A certain metal M forms a bromide containing 53.79 percent Br by mass. What is the chemical formula of the compound?

Short Answer

Expert verified
The bromide formed by the metal M has the empirical formula MBr.

Step by step solution

01

Find the moles of each element

Starting with a hypothetical 100 g sample, the number of moles of bromine (Br) and Metal M in this sample is calculated by dividing the mass (in grams) by the respective atomic mass. \nThe atomic mass of Br is approximately 79.90 g/mol. Therefore, the number of moles of Br in the sample is \(53.79 g / 79.90 g/mol \approx 0.673 mol\). \nAs the atomic mass of M is unknown, designate it as x g/mol. The number of moles of metal M is thus \(46.21 g / x g/mol\).
02

Establish a mole ratio

The empirical formula is found by establishing the ratio of the number of moles of each element.
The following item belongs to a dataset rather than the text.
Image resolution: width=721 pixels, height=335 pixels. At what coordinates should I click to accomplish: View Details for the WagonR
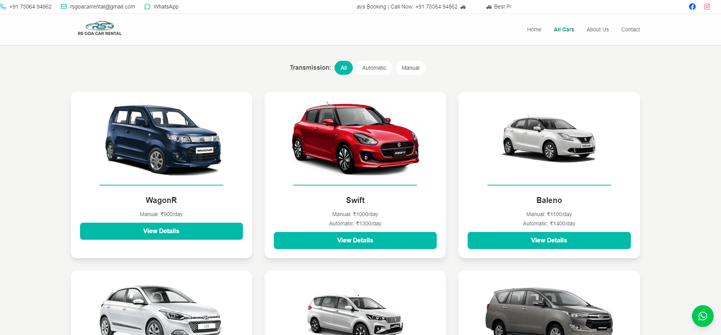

The number of moles of bromine is divided by the smaller number of moles, which in this case is itself, so it gives a ratio of 1. For the number of moles of M, it will also be divided by the number of moles of bromine, so the ratio will be \(46.21g / (x g/mol * 0.673 mol)\).
03

Solve the ratio for M

In a bromide, the charge of Br is -1, so the metal M must have a charge of +1 for the compound to be neutral. This means that there must be an equal amount of metal and bromine atoms in the compound, making the ratio calculated in the previous step equal to 1. From the equation \(46.21g / (x g/mol * 0.673 mol) = 1\), the atomic mass of M can be solved as \[ x = 46.21 g / 0.673 mol \approx 68.67 g/mol \].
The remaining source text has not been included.